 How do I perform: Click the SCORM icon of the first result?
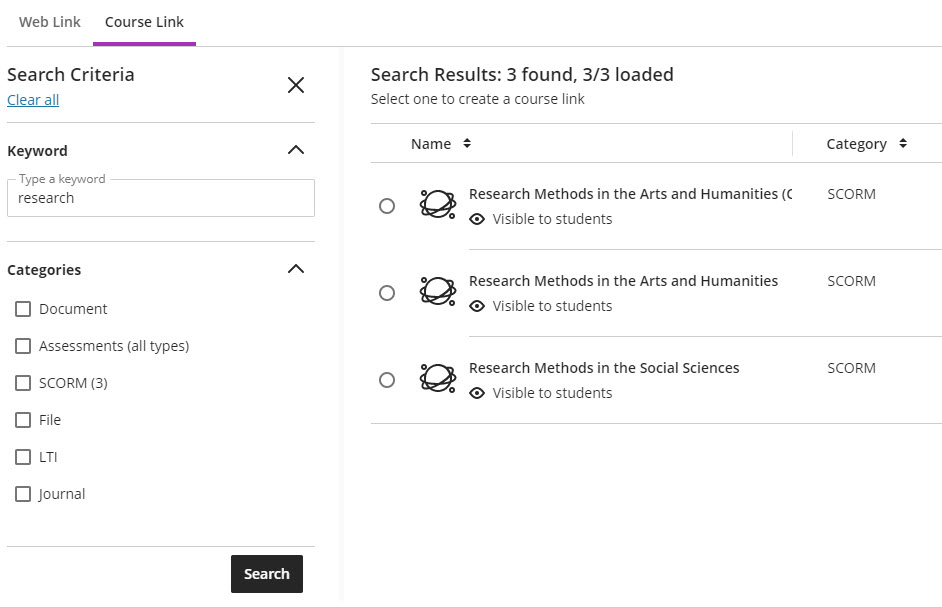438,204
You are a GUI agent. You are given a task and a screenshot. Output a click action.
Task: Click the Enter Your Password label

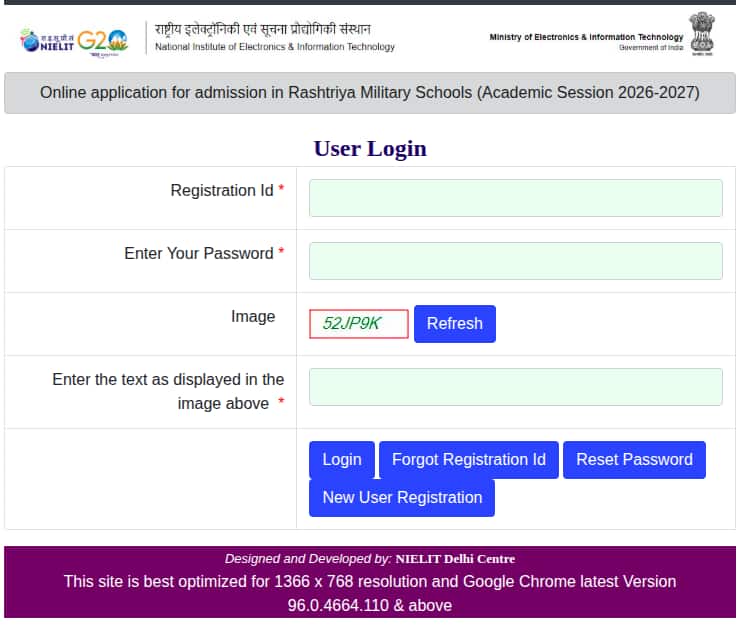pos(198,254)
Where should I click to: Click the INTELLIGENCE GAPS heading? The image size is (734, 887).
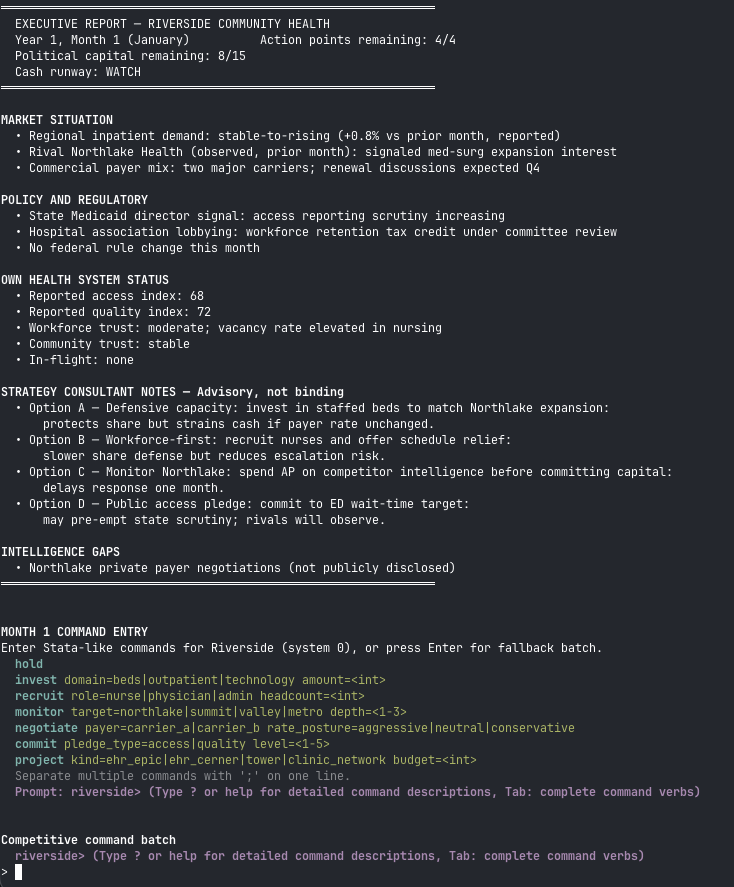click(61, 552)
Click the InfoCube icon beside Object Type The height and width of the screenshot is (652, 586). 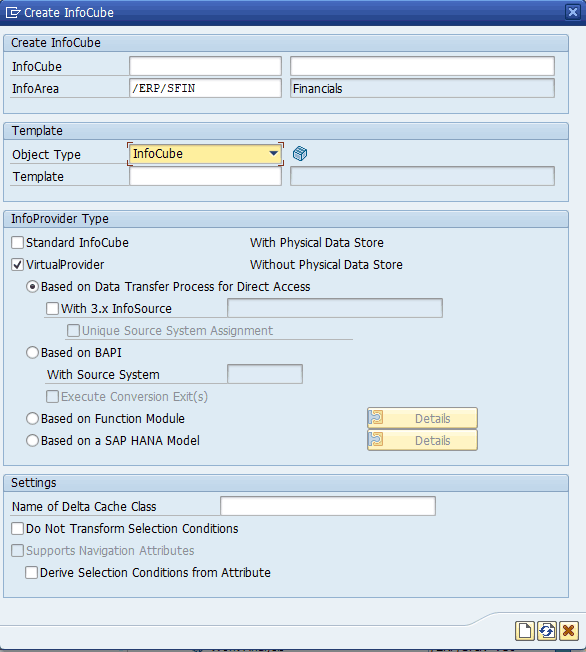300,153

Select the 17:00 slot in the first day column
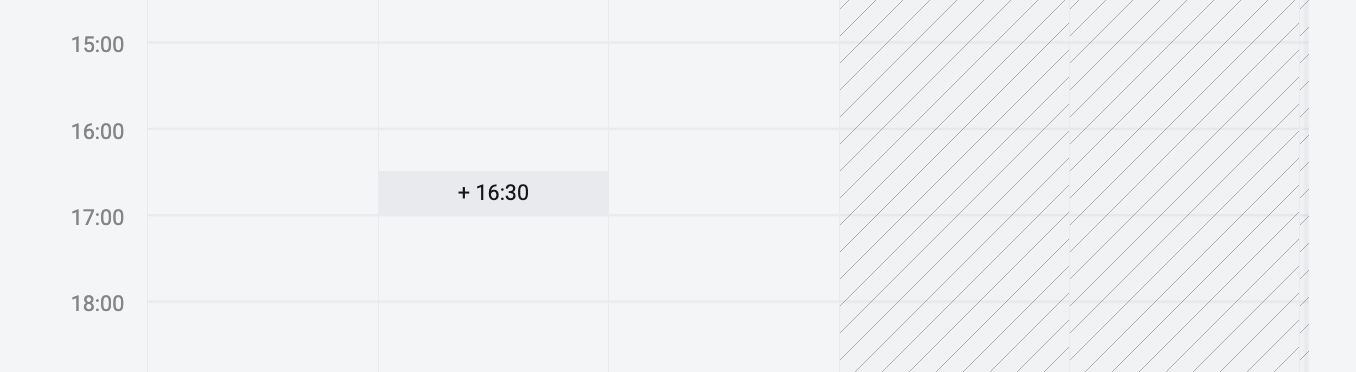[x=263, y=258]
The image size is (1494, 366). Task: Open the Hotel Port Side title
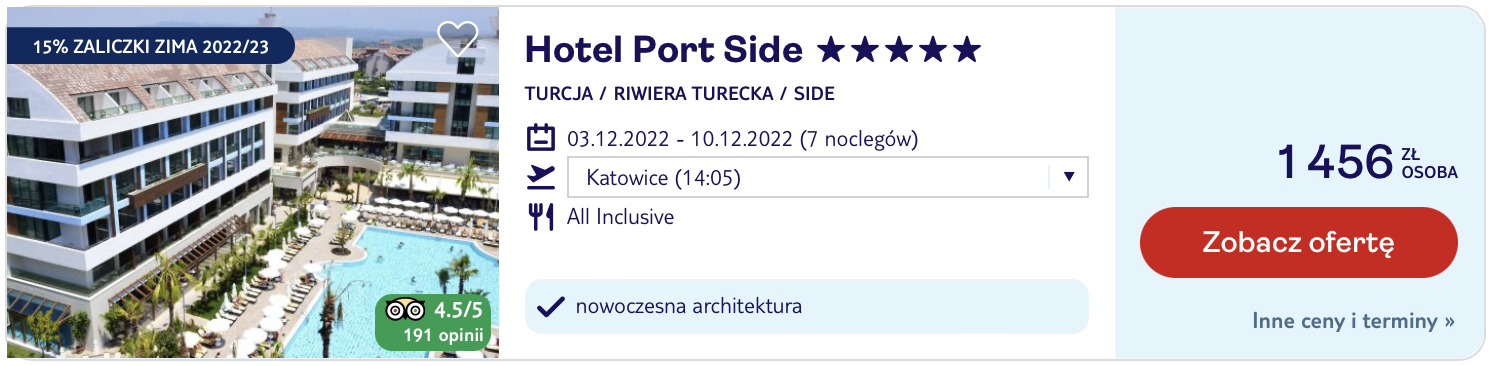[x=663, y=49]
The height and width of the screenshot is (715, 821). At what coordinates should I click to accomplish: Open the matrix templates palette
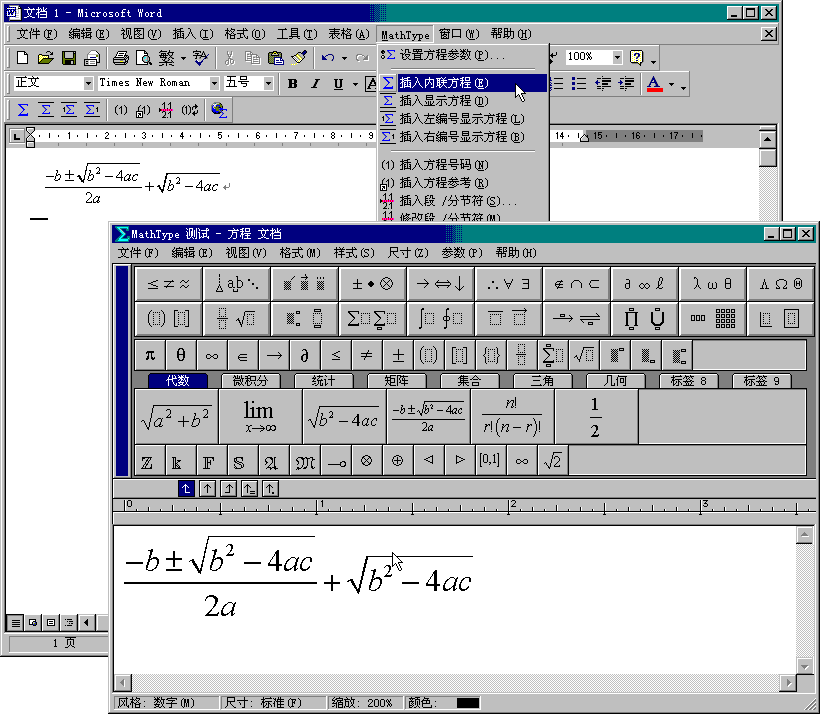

-=-=-

- WHAT THE TASK REQUIRES
Pictures excluded, copy exactly the lines running from the one with "Select the 17:00 slot in the first day column" through the last line of the material.

- EXERCISE SOLUTION
Select the 17:00 slot in the first day column
[x=263, y=258]
The image size is (1494, 366). Task: Open the Hotel Port Side title
[x=663, y=49]
The height and width of the screenshot is (715, 821). At what coordinates should I click to accomplish: Open the matrix templates palette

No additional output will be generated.